Nada é para sempre
Diz o ditado que nada é para sempre. Se há uma verdade baseada na experiência é essa. Nada é para sempre. Nem os deuses são eternos. Que o digam Baal, Amon, Zeus, Hera e outras divindades que tiveram seus momentos e foram esquecidas.
Se nem os deuses são eternos, o que dizer do que não é eterno. Os dinossauros dominaram a Terra por 300 milhões de anos. Desapareceram. Em compensação, as baratas estão aí e seguem firmes e fortes, prontas para sobreviverem as explosões atômicas, capazes de destruírem a vida humana.
Passam os deuses e passam as civilizações e seus heróis. Passa a sua história. São esquecidas, cobertas pela mata que toma e esconde antigos palácios, monumentos feitos para homenagear as grandezas e os feitos de povos que ninguém mais sabe o nome.
Passam as pessoas. As ruas de São Paulo homenageiam gente diferenciada, recebendo seu nome, dado pela Câmara dos Vereadores. Quantas placas de rua te dizem alguma coisa, te lembram alguém ou alguma data que quiseram homenagear?

* Ações necessárias:
- a) Segundo o texto “Nada é para sempre”, por quanto tempo os dinossauros dominaram a Terra?
- b) As afirmações abaixo estão de acordo com o texto “Nada é para sempre”? Responda sim ou não para cada uma e cite as palavras do texto que decidem.
(i) Os nomes das ruas de São Paulo são dados pela Câmara dos Vereadores.
(ii) Os deuses são eternos.
(iii) As baratas desapareceram, assim como os dinossauros.
- c) Dê a continuação do texto “Nada é para sempre” a partir do ponto em que ele termina.
A listagem não tem nenhum papel nesta parte.

* Dados disponíveis:
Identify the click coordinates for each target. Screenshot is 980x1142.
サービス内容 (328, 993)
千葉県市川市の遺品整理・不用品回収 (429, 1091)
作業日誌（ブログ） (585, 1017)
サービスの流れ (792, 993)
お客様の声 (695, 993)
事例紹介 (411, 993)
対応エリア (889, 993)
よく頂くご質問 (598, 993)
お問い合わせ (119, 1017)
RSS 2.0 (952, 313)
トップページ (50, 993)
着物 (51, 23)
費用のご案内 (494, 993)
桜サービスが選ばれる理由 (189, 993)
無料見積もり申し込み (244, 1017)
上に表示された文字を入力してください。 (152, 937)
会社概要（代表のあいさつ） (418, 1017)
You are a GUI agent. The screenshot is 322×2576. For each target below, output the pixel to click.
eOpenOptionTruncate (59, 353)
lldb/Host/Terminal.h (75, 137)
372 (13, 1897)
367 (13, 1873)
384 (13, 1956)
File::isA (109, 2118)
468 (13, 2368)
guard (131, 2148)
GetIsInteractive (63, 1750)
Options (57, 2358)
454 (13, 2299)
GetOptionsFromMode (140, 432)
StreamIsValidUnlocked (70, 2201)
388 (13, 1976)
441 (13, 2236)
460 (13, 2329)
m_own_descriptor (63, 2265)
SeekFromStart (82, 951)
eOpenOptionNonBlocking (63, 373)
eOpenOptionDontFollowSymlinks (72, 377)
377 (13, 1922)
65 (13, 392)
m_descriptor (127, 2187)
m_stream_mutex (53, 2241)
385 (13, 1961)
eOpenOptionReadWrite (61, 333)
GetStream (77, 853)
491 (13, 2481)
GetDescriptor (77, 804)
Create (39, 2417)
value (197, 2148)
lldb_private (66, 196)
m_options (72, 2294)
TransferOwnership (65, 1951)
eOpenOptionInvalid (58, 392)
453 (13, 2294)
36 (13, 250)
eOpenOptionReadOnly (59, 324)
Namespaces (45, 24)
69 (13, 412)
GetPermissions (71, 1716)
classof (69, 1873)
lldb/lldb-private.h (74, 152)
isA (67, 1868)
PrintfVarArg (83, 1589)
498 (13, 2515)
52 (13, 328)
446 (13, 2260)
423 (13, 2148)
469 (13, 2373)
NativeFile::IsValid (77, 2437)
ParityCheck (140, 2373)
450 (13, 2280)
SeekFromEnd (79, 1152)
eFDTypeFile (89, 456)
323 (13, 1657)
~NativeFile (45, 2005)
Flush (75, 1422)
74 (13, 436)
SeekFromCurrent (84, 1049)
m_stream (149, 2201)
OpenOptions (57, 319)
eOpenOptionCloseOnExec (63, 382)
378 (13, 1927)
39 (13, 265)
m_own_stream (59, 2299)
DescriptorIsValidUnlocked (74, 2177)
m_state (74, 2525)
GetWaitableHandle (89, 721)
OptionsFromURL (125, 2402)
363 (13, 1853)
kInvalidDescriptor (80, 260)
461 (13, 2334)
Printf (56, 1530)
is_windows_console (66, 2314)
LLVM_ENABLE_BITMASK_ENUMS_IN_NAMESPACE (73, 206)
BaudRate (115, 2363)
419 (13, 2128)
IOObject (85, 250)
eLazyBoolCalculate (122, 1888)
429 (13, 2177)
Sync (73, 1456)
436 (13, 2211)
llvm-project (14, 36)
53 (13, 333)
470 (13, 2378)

* Respostas do exercício:
- a) Por 300 milhões de anos.

- b)
(i) Sim: "As ruas de São Paulo homenageiam gente diferenciada, recebendo seu nome, dado pela Câmara dos Vereadores."
(ii) Não: "Nem os deuses são eternos."
(iii) Não: "as baratas estão aí e seguem firmes e fortes"

- c)
Você sabe quem foi Roberto Zucollo? Pois é mudaram o nome da Ponte Cidade Jardim para homenageá-lo, mas quantas pessoas em São Paulo sabem quem ele foi?
E o que aconteceu no dia 25 de março? Para ficar mais fácil, quantas pessoas sabem o que aconteceu no dia 23 de maio? Como? De que ano? Se não sabem o dia, o que importa o ano?
Não, nada é para sempre. Os dinossauros morreram, as estrelas morrem, as pessoas morrem, as empresas desaparecem, seus nomes são esquecidos. Não dizem absolutamente nada, são no máximo um ponto de referência para entregar sua correspondência.